- **Trecho apresentado**:
#####

Ano novo, vida nova. A expressão não poderia ser mais verdadeira para o grupo de sete bugios que no último ano teve sua vida limitada pelas paredes de um recinto e, logo no segundo dia de 2024, ganhou a liberdade e a floresta. Os animais estavam desde abril em um recinto de aclimatação dentro do Parque Nacional da Tijuca, no Rio de Janeiro (RJ). A soltura, que ocorreu em 2 de janeiro, consagra a retomada do esforço, coordenado pelo Refauna, de trazer de volta esse primata para a floresta carioca.
Os novos moradores da Tijuca se somam a um grupo de outros oito bugios – também fruto das reintroduções do projeto – numa iniciativa que aos poucos preenche o silêncio e o vazio da floresta com seus habitantes originais.
Os bugios-ruivos (Alouatta guariba) são primatas nativos da Mata Atlântica, com uma distribuição que vai da Bahia até o Rio Grande do Sul e se estende até a Argentina – onde a situação da espécie é particularmente crítica. Historicamente ameaçada pela destruição do bioma na costa brasileira, a espécie havia desaparecido das florestas cariocas há mais de um século.
O grupo recém solto é formado por sete indivíduos. Dois adultos – um macho e uma fêmea – com origem e experiência de vida livre e outros cinco filhotes nascidos em cativeiro no Centro de Primatologia do Estado do Rio de Janeiro (CPRJ), onde estavam os animais. Por estarem presos, foram todos vacinados contra a febre amarela, doença letal para esses macacos.
Como foi a soltura na floresta
A soltura foi bem-sucedida e, aos poucos, os bugios se acostumam com a liberdade da floresta.
Todos saíram do interior do recinto em poucos minutos, como esperado. Foi tudo bem, mas alguns indivíduos ainda não foram para as árvores, estão ficando no teto do recinto”, conta o coordenador da Reintrodução de Bugios-Ruivos na Floresta da Tijuca do Refauna, Matheus Travassos.

#####

- **Dados armazenados**:

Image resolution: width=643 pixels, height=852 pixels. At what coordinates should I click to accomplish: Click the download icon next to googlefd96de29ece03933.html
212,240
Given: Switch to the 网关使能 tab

#####

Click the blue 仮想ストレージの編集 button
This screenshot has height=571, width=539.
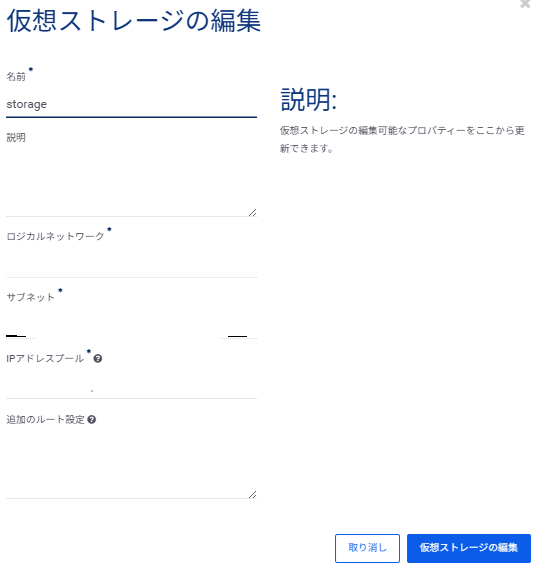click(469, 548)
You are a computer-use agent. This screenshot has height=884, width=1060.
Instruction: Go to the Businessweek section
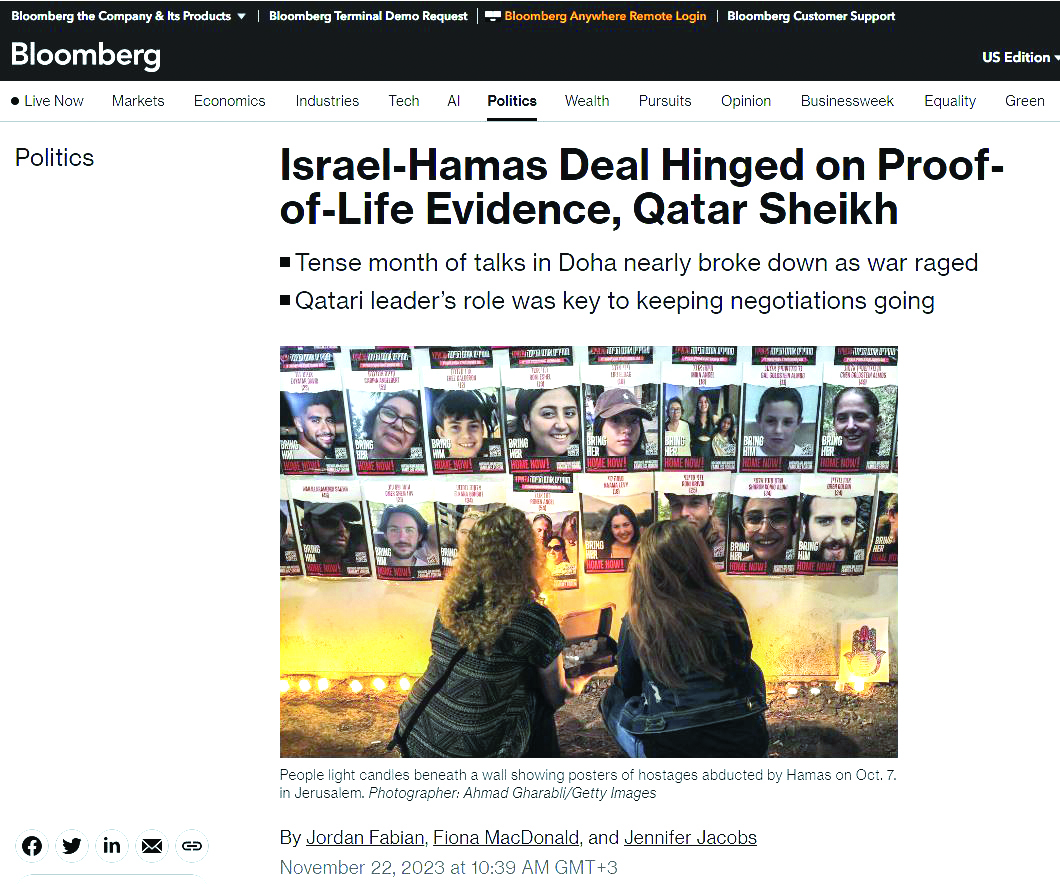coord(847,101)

#####

- **Exercício**:
Transcreva, sem qualquer alteração, a passagem do texto sobre a soltura dos bugios que se inicia nas palavras "Os bugios-ruivos (Alouatta" e se encerra após "de um século.".

- **Resolução proposta**:
Os bugios-ruivos (Alouatta guariba) são primatas nativos da Mata Atlântica, com uma distribuição que vai da Bahia até o Rio Grande do Sul e se estende até a Argentina – onde a situação da espécie é particularmente crítica. Historicamente ameaçada pela destruição do bioma na costa brasileira, a espécie havia desaparecido das florestas cariocas há mais de um século.